Tooele Transcript Bulletin – News in Tooele, Utah
image Tooele City maintenance worker Curtis Fisher mows parking strips on Main Street in 2012. Tooele City employees will receive a flat 50 cent per hour pay increase.

April 23, 2019
Tooele City reviews possible $835K increase to labor costs

As Tooele City winds up for the 2019-20 budget process, the City Council reviewed projected increases to labor costs in the coming fiscal year.

Tooele City human resources director Kami Perkins presented on the topic of rising labor costs, with a possible $835,000 increase in the coming year, including salary and benefits, during last Wednesday’s City Council work session.

The proposals from Perkins included a flat 50 cent per hour increase for employees, instead of a flat percentage increase for COLA. The flat monetary increase would have a more significant increase on lower wage workers and a lessened impact on high wage workers.

No increase to the salary for elected officials is included in the proposed labor costs for the upcoming budget.

The flat 50 cent increase also moves the city closer to its goal of a $10.20 minimum wage for employee salaries by 2020. Perkins said the increase to the $10.20 wage would not include entry level rates for high school students or interns working in temporary or seasonal positions.

Perkins said there is a blue collar worker drought due to low unemployment, which can make recruitment and retention more difficult. The same challenges also affect public safety positions, she said.
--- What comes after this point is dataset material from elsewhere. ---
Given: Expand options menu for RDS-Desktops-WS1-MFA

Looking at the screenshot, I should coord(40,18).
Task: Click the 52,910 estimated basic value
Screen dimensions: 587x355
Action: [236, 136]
“It makes it very difficult for us all to fill jobs,” Perkins said.

Other sources of increase include funding the new parks and recreation director position, filled by Darwin Cook, a new full-time human resources assistant, an additional police officer and higher costs associated with an officer that was previously funded by a grant and one on military deployment.
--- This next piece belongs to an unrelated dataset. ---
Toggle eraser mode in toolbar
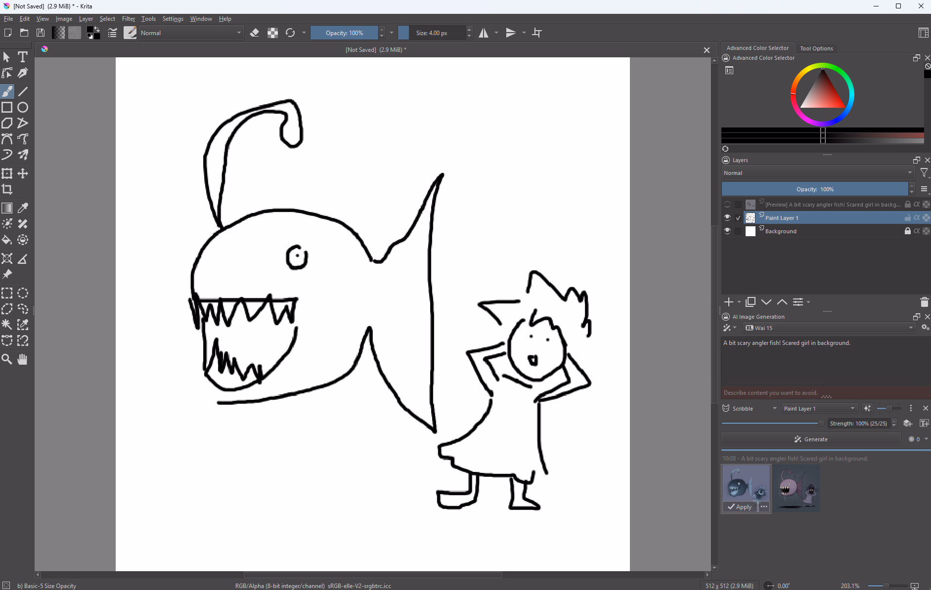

Perkins said medical insurance costs are expected to rise by 9.5% with the city’s current provider, PEHP Health and Benefits. The increase was less than other proposals from providers including United Healthcare and Select Health, which were more than 20% higher.

With cost-of-living adjustments and rising insurance premiums, Perkins said the city should plan for annual labor cost increases of about $300,000 to $400,000 each year.
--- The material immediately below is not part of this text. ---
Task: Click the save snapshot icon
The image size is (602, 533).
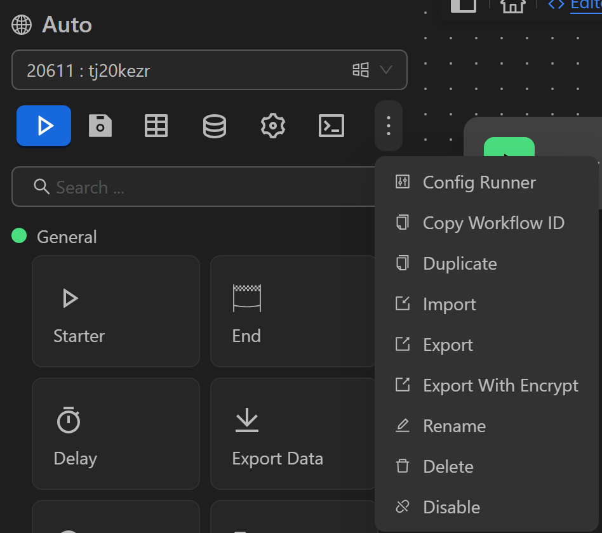Action: point(100,126)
The average staff count at the city has grown along with the rising population in Tooele City, with the average staff count at 75 plus the volunteer fire department in 1998 increasing to 255 plus the fire department by 2018, according to Perkins.

“The growth is fabulous, we’re all feeling it,” she said. “But the growth is also impacting our ability to get work done and not burning out some of our important areas.”

While discussing police hiring needs, Tooele City Police Chief Ron Kirby said the department is requesting two additional officers, though one could be a school resource officer. The school district pays about 75% of the compensation for SROs through its agreement with the police department.

The preview of rising labor costs is a preliminary step in the city’s budget process, which is already well underway by city staff. On May 1, Tooele City Mayor Debbie Winn will present a tentative budget, which will be reviewed by the City Council prior to final approval.

Last August, the City Council approved an 82% property tax rate increase, which included additional funds for hiring police officers and the now under construction police station on Garden Street. The final increase was less than the 115% originally proposed, including concessions to 401K matches by the city (from a proposed 3% to 2%.)